Se os dirigentes estavam insatisfeitos com o trabalho de Pizzi nas Eliminatórias, o técnico estava mais incomodado ainda com o ambiente, com tudo que estava acontecendo. Segundo o jornal chileno La Tercera, ele estava disposto a entregar o cargo e sair sem cobrar um peso sequer da multa rescisória. Os dirigentes tiveram que acalmá-lo. O garantiram no cargo. Chegou à partida com o Peru com mais segurança que na noite anterior. Garantido. E a atuação do time foi bem melhor.
Marcelo Díaz, um dos líderes do elenco, falou sobre outro problema, na visão dos jogadores: as críticas excessivas da imprensa. Disse que os jogadores se cansariam de defender a seleção se as críticas continuassem em um tom tão pesado. Pizzi também comentou sobre isso, após o jogo.
“Se instalou nos meios mexicanos uma situação que considero muito desfavorável à seleção. Se levantaram para contar mentiras, situações que são muito negativas ao time e ao objetivo de chegar à Copa do Mundo.
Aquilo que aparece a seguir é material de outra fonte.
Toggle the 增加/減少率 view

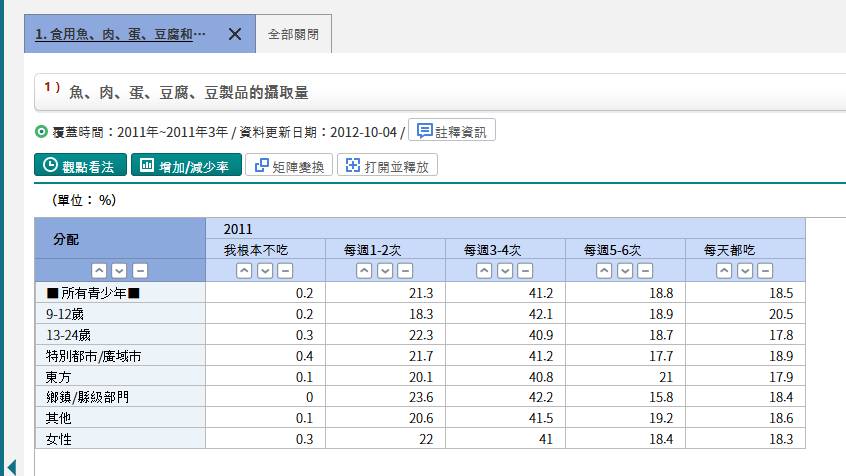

Não há dúvidas do meu objetivo e do meu trabalho. Eu falei hoje [terça] com o presidente Arturo Salah e ele já sabe que tem o meu cargo à disposição. Então, juntos tentaremos chegar à Copa do Mundo. Meu cargo está à disposição, sem qualquer especulação econômica”, afirmou Pizzi.
O que se viu em campo foi uma atuação melhor, embora o jogo tenha sido muito, muito duro. A vitória não mudou a posição do Chile na tabela, sétimo colocado, mas melhorou a pontuação. Agora, os chilenos possuem 14 pontos. Equador, terceiro colocado, e Colômbia, quarto, têm 17 pontos; Argentina, quinta, tem 16; o Paraguai, sexto, têm 15.
Na próxima rodada, no dia 10 de novembro, o Chile irá visitar a Colômbia. Depois, recebe o Uruguai, segundo colocado nas Eliminatórias neste momento com 20 pontos, um atrás do Brasil, que tem 21. Rodadas duras para os chilenos, que terão que mostrar força.